• [BRIEF]: Retype all of the listing exactly, passing over any picture you find.

[SUPPLIED DATA]

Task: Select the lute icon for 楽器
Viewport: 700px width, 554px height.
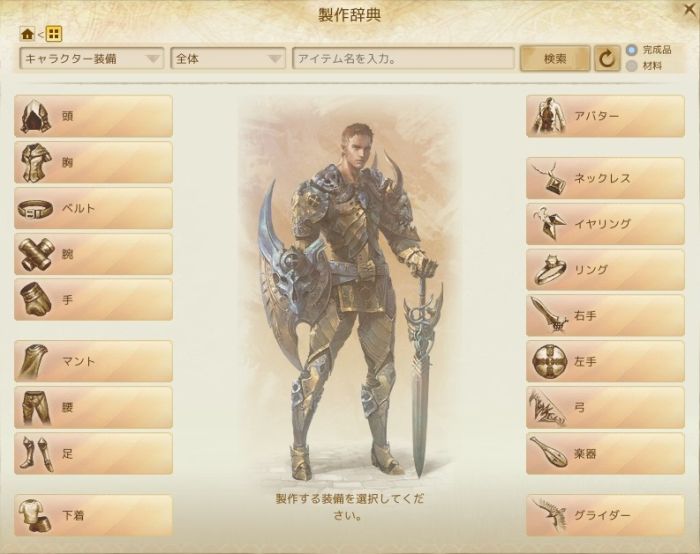Action: 548,452
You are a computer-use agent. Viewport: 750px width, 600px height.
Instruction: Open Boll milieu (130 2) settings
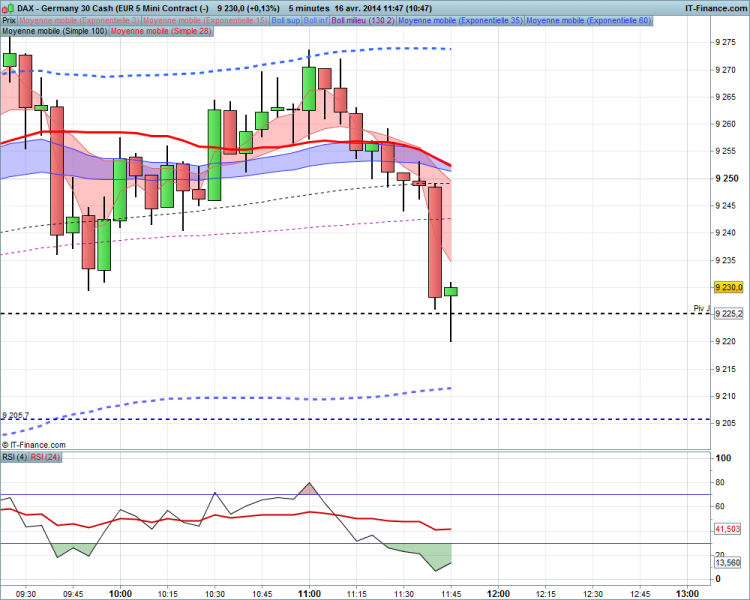363,21
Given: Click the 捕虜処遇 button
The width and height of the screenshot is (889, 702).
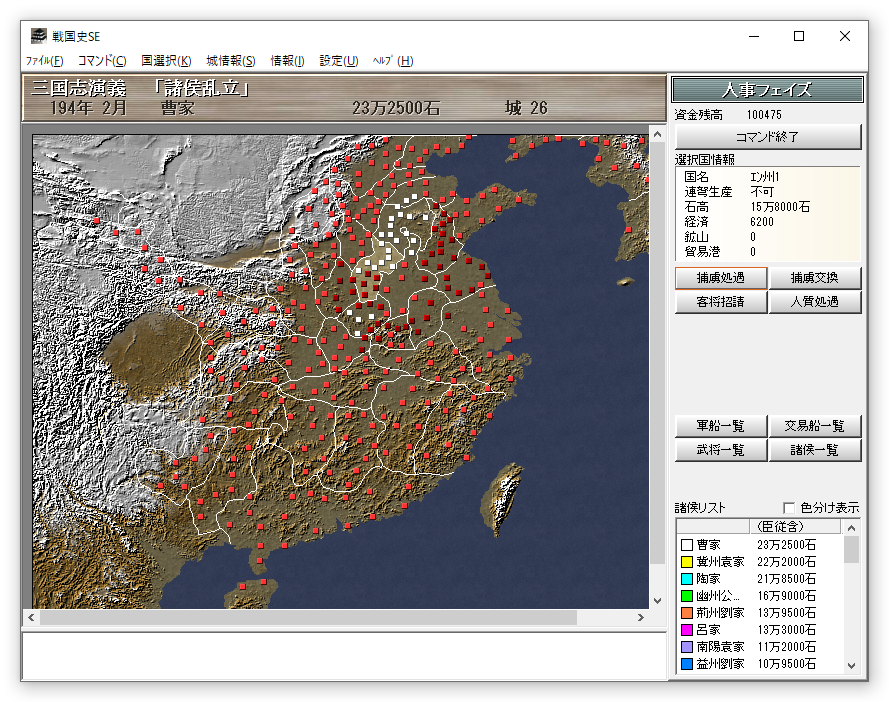Looking at the screenshot, I should pos(720,278).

[/SUPPLIED DATA]

• [EXERCISE RESULT]:
Task: Select the lute icon for 楽器
Viewport: 700px width, 554px height.
Action: 548,452
You are a computer-use agent. Viewport: 750px width, 600px height.
Instruction: Open Boll milieu (130 2) settings
363,21
Given: Click the 捕虜処遇 button
The width and height of the screenshot is (889, 702).
Looking at the screenshot, I should pos(720,278).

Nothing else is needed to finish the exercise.